A curto prazo, após a primeira crise de pânico o individuo vive um estado de tensão constante e insegurança, um “circulo vicioso” no qual o medo de ter a crise precipita a própria crise.

A longo prazo, As crises de pânico não tratadas podem evoluir para uma série de fobias, limitando a liberdade do indivíduo, podendo enclausurá-lo em casa por longos períodos (às vezes anos). E em 60% dos pacientes com a síndrome apresentam depressão e 12% tentam suicídio. Você sabia?

Como é feito o diagnóstico e o tratamento da Síndrome do Pânico?

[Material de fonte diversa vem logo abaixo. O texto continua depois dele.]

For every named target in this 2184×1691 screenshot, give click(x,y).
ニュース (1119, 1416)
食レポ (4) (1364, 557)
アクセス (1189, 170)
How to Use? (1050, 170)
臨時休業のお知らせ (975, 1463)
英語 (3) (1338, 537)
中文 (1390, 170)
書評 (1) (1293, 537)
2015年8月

Como não existe um exame laboratorial específico para o diagnóstico da Síndrome do Pânico, é fundamental a avaliação de um especialista em Saúde Mental (profissional psicólogo e/ou psiquiatra).

O mais indicado nestes casos em que a fragilidade psíquica do indivíduo fica evidente é o tratamento psicológico, a conhecida PSICOTERAPIA (que pode ser combinada com medicamentos em alguns casos).

Mas para que não haja evolução deste quadro é fundamental o apoio da família e amigos, pois o preconceito pode ser uma barreira ao tratamento.

Portanto no caso do aparecimento de alguns  dos sintomas descritos, não hesite em procurar um especialista em Saúde Mental (profissional psicólogo e/ou psiquiatra), juntos eles indicarão o melhor tratamento para o alívio desta enfermidade.

Importante: Remédios são importantes aliados, mas o tratamento psicológico é imprescindível.